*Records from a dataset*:
---+---
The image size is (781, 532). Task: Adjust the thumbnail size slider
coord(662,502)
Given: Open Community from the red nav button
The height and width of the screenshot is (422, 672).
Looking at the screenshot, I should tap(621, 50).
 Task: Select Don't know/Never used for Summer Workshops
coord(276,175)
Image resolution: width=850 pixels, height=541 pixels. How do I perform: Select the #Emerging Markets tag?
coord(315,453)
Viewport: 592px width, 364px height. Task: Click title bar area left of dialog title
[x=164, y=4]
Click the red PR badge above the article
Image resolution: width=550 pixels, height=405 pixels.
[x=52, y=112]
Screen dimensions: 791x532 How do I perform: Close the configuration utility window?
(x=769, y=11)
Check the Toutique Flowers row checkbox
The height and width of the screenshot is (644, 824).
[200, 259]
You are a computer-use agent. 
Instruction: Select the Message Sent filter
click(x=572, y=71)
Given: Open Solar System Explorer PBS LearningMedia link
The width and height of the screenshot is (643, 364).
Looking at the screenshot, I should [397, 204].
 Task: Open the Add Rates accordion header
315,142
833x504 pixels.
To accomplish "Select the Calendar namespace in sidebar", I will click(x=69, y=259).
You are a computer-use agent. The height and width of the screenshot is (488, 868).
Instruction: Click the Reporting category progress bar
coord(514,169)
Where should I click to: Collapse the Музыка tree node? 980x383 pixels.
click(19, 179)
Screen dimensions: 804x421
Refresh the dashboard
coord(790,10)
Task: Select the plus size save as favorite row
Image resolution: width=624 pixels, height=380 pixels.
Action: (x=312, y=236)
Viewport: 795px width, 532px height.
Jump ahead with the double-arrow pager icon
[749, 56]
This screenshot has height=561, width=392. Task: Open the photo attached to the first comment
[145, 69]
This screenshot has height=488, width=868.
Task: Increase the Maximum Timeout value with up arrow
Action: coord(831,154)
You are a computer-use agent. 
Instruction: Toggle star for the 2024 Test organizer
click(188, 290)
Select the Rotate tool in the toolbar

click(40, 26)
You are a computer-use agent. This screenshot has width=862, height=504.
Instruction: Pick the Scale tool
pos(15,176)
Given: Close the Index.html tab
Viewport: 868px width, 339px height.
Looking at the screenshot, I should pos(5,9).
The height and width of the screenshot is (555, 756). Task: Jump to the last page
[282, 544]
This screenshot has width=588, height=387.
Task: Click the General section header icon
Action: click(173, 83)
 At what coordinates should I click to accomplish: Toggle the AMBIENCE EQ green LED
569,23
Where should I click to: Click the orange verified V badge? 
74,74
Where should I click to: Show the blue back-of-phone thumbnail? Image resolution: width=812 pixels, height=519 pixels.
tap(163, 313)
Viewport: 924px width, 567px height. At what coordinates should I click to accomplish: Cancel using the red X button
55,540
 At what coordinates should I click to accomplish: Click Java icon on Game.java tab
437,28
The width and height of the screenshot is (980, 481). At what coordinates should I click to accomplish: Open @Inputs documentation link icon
---+---
*Try it*:
Reproduce each entry above character for character.

*Answer to this exercise*:
The image size is (781, 532). Task: Adjust the thumbnail size slider
coord(662,502)
Given: Open Community from the red nav button
The height and width of the screenshot is (422, 672).
Looking at the screenshot, I should tap(621, 50).
 Task: Select Don't know/Never used for Summer Workshops
coord(276,175)
Image resolution: width=850 pixels, height=541 pixels. How do I perform: Select the #Emerging Markets tag?
coord(315,453)
Viewport: 592px width, 364px height. Task: Click title bar area left of dialog title
[x=164, y=4]
Click the red PR badge above the article
Image resolution: width=550 pixels, height=405 pixels.
[x=52, y=112]
Screen dimensions: 791x532 How do I perform: Close the configuration utility window?
(x=769, y=11)
Check the Toutique Flowers row checkbox
The height and width of the screenshot is (644, 824).
[200, 259]
You are a computer-use agent. 
Instruction: Select the Message Sent filter
click(x=572, y=71)
Given: Open Solar System Explorer PBS LearningMedia link
The width and height of the screenshot is (643, 364).
Looking at the screenshot, I should [397, 204].
 Task: Open the Add Rates accordion header
315,142
833x504 pixels.
To accomplish "Select the Calendar namespace in sidebar", I will click(x=69, y=259).
You are a computer-use agent. The height and width of the screenshot is (488, 868).
Instruction: Click the Reporting category progress bar
coord(514,169)
Where should I click to: Collapse the Музыка tree node? 980x383 pixels.
click(19, 179)
Screen dimensions: 804x421
Refresh the dashboard
coord(790,10)
Task: Select the plus size save as favorite row
Image resolution: width=624 pixels, height=380 pixels.
Action: (x=312, y=236)
Viewport: 795px width, 532px height.
Jump ahead with the double-arrow pager icon
[749, 56]
This screenshot has height=561, width=392. Task: Open the photo attached to the first comment
[145, 69]
This screenshot has height=488, width=868.
Task: Increase the Maximum Timeout value with up arrow
Action: coord(831,154)
You are a computer-use agent. 
Instruction: Toggle star for the 2024 Test organizer
click(188, 290)
Select the Rotate tool in the toolbar

click(40, 26)
You are a computer-use agent. This screenshot has width=862, height=504.
Instruction: Pick the Scale tool
pos(15,176)
Given: Close the Index.html tab
Viewport: 868px width, 339px height.
Looking at the screenshot, I should pos(5,9).
The height and width of the screenshot is (555, 756). Task: Jump to the last page
[282, 544]
This screenshot has width=588, height=387.
Task: Click the General section header icon
Action: click(173, 83)
 At what coordinates should I click to accomplish: Toggle the AMBIENCE EQ green LED
569,23
Where should I click to: Click the orange verified V badge? 
74,74
Where should I click to: Show the blue back-of-phone thumbnail? Image resolution: width=812 pixels, height=519 pixels.
tap(163, 313)
Viewport: 924px width, 567px height. At what coordinates should I click to accomplish: Cancel using the red X button
55,540
 At what coordinates should I click to accomplish: Click Java icon on Game.java tab
437,28
The width and height of the screenshot is (980, 481). At what coordinates should I click to accomplish: Open @Inputs documentation link icon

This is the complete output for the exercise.